Start of EXERCISE INPUT

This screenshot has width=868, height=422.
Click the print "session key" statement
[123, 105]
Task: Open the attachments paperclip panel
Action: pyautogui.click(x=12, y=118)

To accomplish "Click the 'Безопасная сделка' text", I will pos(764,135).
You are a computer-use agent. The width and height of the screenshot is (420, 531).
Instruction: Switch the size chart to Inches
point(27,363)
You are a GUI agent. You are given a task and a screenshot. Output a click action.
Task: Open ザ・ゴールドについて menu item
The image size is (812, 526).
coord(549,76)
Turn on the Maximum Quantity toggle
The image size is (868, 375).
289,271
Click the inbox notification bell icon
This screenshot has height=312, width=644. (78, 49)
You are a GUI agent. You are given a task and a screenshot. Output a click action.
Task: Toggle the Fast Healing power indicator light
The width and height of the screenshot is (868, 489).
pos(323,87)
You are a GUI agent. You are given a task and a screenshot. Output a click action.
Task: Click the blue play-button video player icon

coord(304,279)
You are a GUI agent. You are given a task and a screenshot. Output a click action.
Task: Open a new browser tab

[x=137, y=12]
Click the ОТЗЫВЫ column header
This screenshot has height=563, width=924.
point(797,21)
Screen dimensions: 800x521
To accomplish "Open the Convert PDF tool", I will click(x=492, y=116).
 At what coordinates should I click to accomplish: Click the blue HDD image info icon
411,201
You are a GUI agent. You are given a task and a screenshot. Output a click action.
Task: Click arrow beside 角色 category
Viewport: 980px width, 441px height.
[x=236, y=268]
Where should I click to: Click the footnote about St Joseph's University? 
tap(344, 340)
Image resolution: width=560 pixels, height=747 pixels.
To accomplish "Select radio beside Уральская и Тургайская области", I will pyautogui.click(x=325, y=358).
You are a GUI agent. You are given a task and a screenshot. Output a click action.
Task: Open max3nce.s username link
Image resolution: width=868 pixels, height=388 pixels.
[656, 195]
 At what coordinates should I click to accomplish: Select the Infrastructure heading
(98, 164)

End of EXERCISE INPUT

*WHAT YOU ARE ASKED TO DO*:
Your response needs to restate the lines above exactly.

*OUTPUT OF THE TASK*:
This screenshot has width=868, height=422.
Click the print "session key" statement
[123, 105]
Task: Open the attachments paperclip panel
Action: pyautogui.click(x=12, y=118)

To accomplish "Click the 'Безопасная сделка' text", I will pos(764,135).
You are a computer-use agent. The width and height of the screenshot is (420, 531).
Instruction: Switch the size chart to Inches
point(27,363)
You are a GUI agent. You are given a task and a screenshot. Output a click action.
Task: Open ザ・ゴールドについて menu item
The image size is (812, 526).
coord(549,76)
Turn on the Maximum Quantity toggle
The image size is (868, 375).
289,271
Click the inbox notification bell icon
This screenshot has height=312, width=644. (78, 49)
You are a GUI agent. You are given a task and a screenshot. Output a click action.
Task: Toggle the Fast Healing power indicator light
The width and height of the screenshot is (868, 489).
pos(323,87)
You are a GUI agent. You are given a task and a screenshot. Output a click action.
Task: Click the blue play-button video player icon

coord(304,279)
You are a GUI agent. You are given a task and a screenshot. Output a click action.
Task: Open a new browser tab

[x=137, y=12]
Click the ОТЗЫВЫ column header
This screenshot has height=563, width=924.
point(797,21)
Screen dimensions: 800x521
To accomplish "Open the Convert PDF tool", I will click(x=492, y=116).
 At what coordinates should I click to accomplish: Click the blue HDD image info icon
411,201
You are a GUI agent. You are given a task and a screenshot. Output a click action.
Task: Click arrow beside 角色 category
Viewport: 980px width, 441px height.
[x=236, y=268]
Where should I click to: Click the footnote about St Joseph's University? 
tap(344, 340)
Image resolution: width=560 pixels, height=747 pixels.
To accomplish "Select radio beside Уральская и Тургайская области", I will pyautogui.click(x=325, y=358).
You are a GUI agent. You are given a task and a screenshot. Output a click action.
Task: Open max3nce.s username link
Image resolution: width=868 pixels, height=388 pixels.
[656, 195]
 At what coordinates should I click to accomplish: Select the Infrastructure heading
(98, 164)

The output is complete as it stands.